According to Thomas Gold Taiwan offers a text book case of an 
elite-led revolution leading to social transformation. The stability 
of hard authoritarianism of the Taiwanese government laid the 
groundwork for Taiwanese development. The KMT's cohesiveness and 
political domination plus the economic development aid supplied by the United States also helped to provide good conditions for Taiwanese 
growth in the beginning. Once the KMT gained control of Taiwan they 
redistributed the land and launched a program of rehabilitation and 
industrialization. This period was responsible for the nationalization 
of many businesses formerly owned by the Japanese and the start of 
industrial production in Taiwan marked by a shift away from 
agriculture to industry. During the early period of industrialization 
Taiwan tried to create domestic markets for its goods. During
the period from 1960 to 1973 Taiwan pursued export expansion in the 
area of industrial goods. During this period U.S. aid directed at 
Taiwan declined as did the islands geopolitical significance. To make 
up for this decline Taiwan focused on increasing its exports. The 
growth of the Taiwanese economy during this period according to Gold 
laid the ground work for the growth of opposition movements and 
loosening of the KMT"S grip on power. According to Gold this was 
because the changes in the Taiwanese economy brought about a middle 
class, a better educated populace, and a dispersion of industry
through out the country. The Period from 1973 to 1984 Gold calls the 
time of industrial upgrading and the emergence of a political 
opposition. During this period Taiwan faced the oil shock, and 
increase in export prices due to a labor shortage that doubled workers 
salaries, a further loss of geopolitical prestige, and the growth of 
dissent and political opposition. Taiwan industrially during this time 
improved the quality and quantity of its exports. 

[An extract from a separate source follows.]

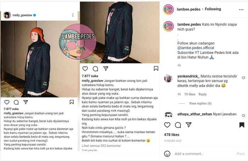Open the emoji picker smiley icon
This screenshot has height=161, width=248.
[x=167, y=154]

 The Taiwan industrial model was that of a elite run 
bureaucracy that tightly controlled its nations citizenry in 
authoritarian ways. This authoritarian government was able to 
effectively channel the energies of Taiwan toward modernization. This
authoritarian government became a victim of its own success because as 
living and education standards rose the citizenry demanded a shift 
away from hard authoritarianism. 
 Taiwan is not a very good industrialization model for other 
countries to use outside of East Asia. This is because many of the 
factors that allowed Taiwanese industrialization were unique to 
Taiwan. First, Taiwan was colonized before 1950 by a developmentalist 
power, Japan to which is had close ties even after 1950. Second, 
Taiwan was the recipient of financial aid during its critical early 
years because of a inter-core competition for hegemony between China 
and the United States. Third, Taiwan benefited by having a implacable 
foe with a very different vision of development. Fourth, Taiwan was 
given breathing space following 1949, this enabled Taiwan to revive 
production and consolidate power without foreign powers interfering. 
All these factor make Taiwan unique from other nations that would try 
to copy it. One of the elements that nations should not copy from the 
Taiwan Model according to Gold is Taiwan's harsh authoritarian 
government which was much too strictly authoritarian and had a hard 
time changing as the attitudes of the Taiwanese people changed. 
(Gold's book was published years before the 1996 democratic elections 
in Taiwan) But Gold does say that Taiwan's development model does have 
some lessons that could be copied in other nations seeking to 
industrialize. These are a official commitment to development, land
redistribution, fostering of agriculture, creation of 
extra-ministerial ministries to guide development, strategic credit 
allocation, collection and efficient management of data concerning the 
economy, investment in infrastructure and human capital, and proper 
allocation of foreign assistance. Taiwan's development model was a 
combination of an orwellian state and effective ways of 
industrializing. Taken as a whole the repressiveness of the Taiwanese 
model makes it undesirable for government to adopt; but other aspects 
of Taiwan's industrial policy could prove effective for countries 
outside of the pacific rim.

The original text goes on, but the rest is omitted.